INSTRUCTIONS TO FOLLOW:
Transcribe every line of the listing below verbatim, starting at the line that contains "Open info icon" and continuing down through the line that contains "This screenshot has height=1164, width=537.", with both of those lines included.

RECORDS SUPPLIED:
%%
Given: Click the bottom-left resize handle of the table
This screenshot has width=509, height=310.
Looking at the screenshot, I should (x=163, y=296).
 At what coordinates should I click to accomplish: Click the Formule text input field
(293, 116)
%%
%%
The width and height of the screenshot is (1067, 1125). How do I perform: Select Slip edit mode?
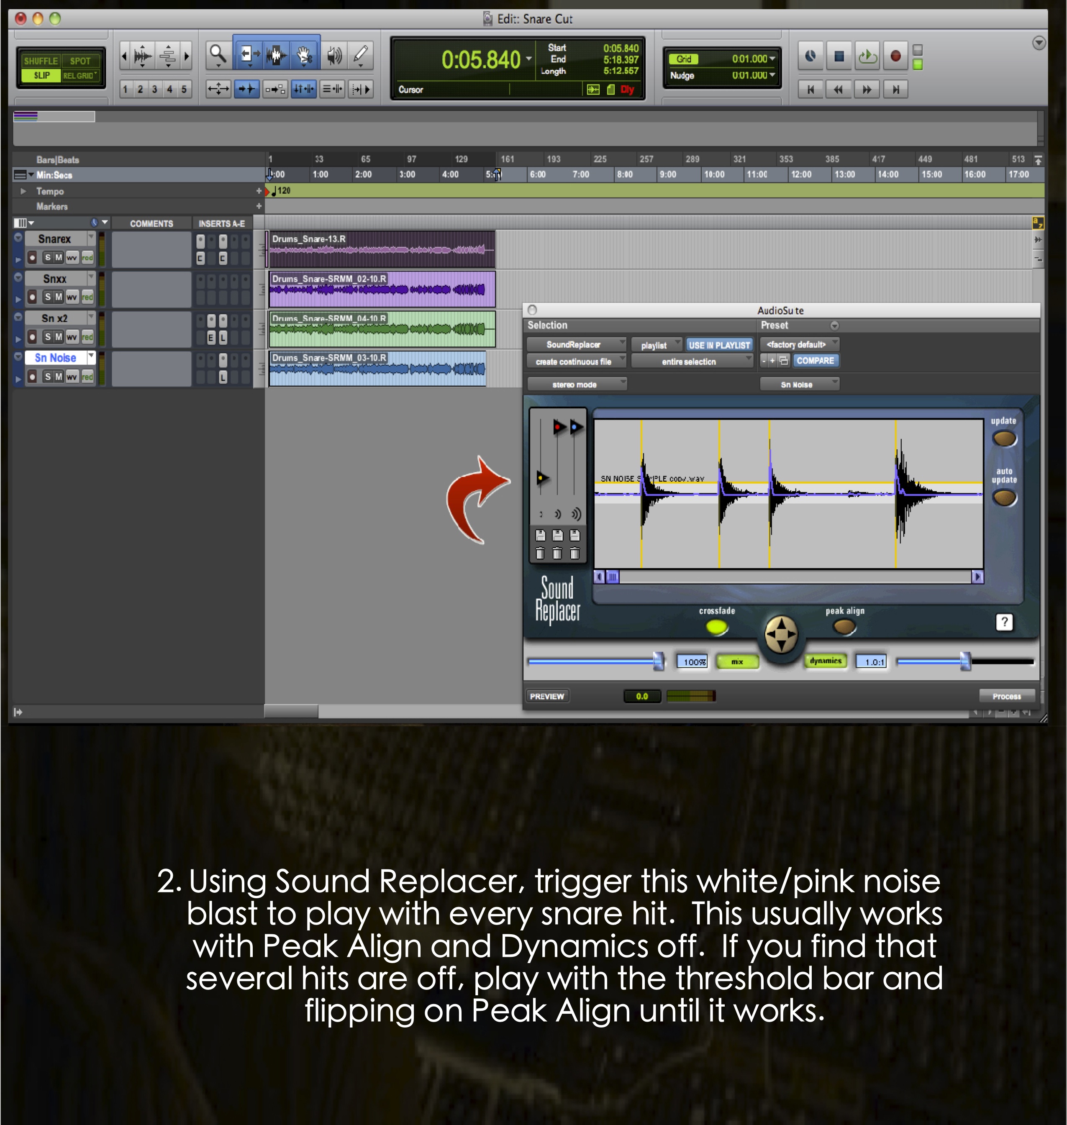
%%
%%
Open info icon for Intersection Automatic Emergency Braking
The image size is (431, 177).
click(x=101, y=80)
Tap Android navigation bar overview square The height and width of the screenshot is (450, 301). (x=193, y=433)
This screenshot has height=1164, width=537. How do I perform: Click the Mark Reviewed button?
%%
SOLUTION FOR THIS PROBLEM:
Open info icon for Intersection Automatic Emergency Braking
The image size is (431, 177).
click(x=101, y=80)
Tap Android navigation bar overview square The height and width of the screenshot is (450, 301). (x=193, y=433)
This screenshot has height=1164, width=537. How do I perform: Click the Mark Reviewed button?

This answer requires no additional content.